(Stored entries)

'''

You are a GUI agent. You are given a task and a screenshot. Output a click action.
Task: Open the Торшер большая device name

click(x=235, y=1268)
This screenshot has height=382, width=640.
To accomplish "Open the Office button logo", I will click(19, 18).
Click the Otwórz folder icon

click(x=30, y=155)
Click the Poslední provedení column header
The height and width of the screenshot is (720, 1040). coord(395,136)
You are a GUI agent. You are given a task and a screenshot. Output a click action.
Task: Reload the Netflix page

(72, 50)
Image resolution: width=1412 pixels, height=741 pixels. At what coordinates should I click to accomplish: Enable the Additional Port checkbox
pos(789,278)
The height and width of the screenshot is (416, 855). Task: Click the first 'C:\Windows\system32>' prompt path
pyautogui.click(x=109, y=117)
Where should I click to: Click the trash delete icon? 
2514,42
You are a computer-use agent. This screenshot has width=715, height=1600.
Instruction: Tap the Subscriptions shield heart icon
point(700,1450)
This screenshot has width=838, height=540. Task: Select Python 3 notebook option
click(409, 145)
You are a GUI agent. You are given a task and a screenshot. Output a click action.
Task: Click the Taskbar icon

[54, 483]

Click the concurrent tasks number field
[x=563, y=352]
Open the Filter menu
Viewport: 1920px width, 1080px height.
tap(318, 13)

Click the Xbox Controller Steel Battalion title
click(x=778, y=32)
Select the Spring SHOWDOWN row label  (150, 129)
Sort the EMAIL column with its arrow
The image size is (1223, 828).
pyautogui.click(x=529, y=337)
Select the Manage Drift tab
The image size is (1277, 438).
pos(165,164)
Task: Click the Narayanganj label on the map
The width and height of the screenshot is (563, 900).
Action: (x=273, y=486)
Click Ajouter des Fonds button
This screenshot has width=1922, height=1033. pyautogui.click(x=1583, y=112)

'''

• WHAT THE EXERCISE ASKS: Turn every line of the stored entries above into a Markdown table with two columns, Row and Line, where Row gives the row number and Line holds the text of that line. Skip blank lines.

• OUTPUT FOR THIS TASK:
| Row | Line |
|---|---|
| 1 | You are a GUI agent. You are given a task and a screenshot. Output a click action. |
| 2 | Task: Open the Торшер большая device name |
| 3 | click(x=235, y=1268) |
| 4 | This screenshot has height=382, width=640. |
| 5 | To accomplish "Open the Office button logo", I will click(19, 18). |
| 6 | Click the Otwórz folder icon |
| 7 | click(x=30, y=155) |
| 8 | Click the Poslední provedení column header |
| 9 | The height and width of the screenshot is (720, 1040). coord(395,136) |
| 10 | You are a GUI agent. You are given a task and a screenshot. Output a click action. |
| 11 | Task: Reload the Netflix page |
| 12 | (72, 50) |
| 13 | Image resolution: width=1412 pixels, height=741 pixels. At what coordinates should I click to accomplish: Enable the Additional Port checkbox |
| 14 | pos(789,278) |
| 15 | The height and width of the screenshot is (416, 855). Task: Click the first 'C:\Windows\system32>' prompt path |
| 16 | pyautogui.click(x=109, y=117) |
| 17 | Where should I click to: Click the trash delete icon?  |
| 18 | 2514,42 |
| 19 | You are a computer-use agent. This screenshot has width=715, height=1600. |
| 20 | Instruction: Tap the Subscriptions shield heart icon |
| 21 | point(700,1450) |
| 22 | This screenshot has width=838, height=540. Task: Select Python 3 notebook option |
| 23 | click(409, 145) |
| 24 | You are a GUI agent. You are given a task and a screenshot. Output a click action. |
| 25 | Task: Click the Taskbar icon |
| 26 | [54, 483] |
| 27 | Click the concurrent tasks number field |
| 28 | [x=563, y=352] |
| 29 | Open the Filter menu |
| 30 | Viewport: 1920px width, 1080px height. |
| 31 | tap(318, 13) |
| 32 | Click the Xbox Controller Steel Battalion title |
| 33 | click(x=778, y=32) |
| 34 | Select the Spring SHOWDOWN row label  (150, 129) |
| 35 | Sort the EMAIL column with its arrow |
| 36 | The image size is (1223, 828). |
| 37 | pyautogui.click(x=529, y=337) |
| 38 | Select the Manage Drift tab |
| 39 | The image size is (1277, 438). |
| 40 | pos(165,164) |
| 41 | Task: Click the Narayanganj label on the map |
| 42 | The width and height of the screenshot is (563, 900). |
| 43 | Action: (x=273, y=486) |
| 44 | Click Ajouter des Fonds button |
| 45 | This screenshot has width=1922, height=1033. pyautogui.click(x=1583, y=112) |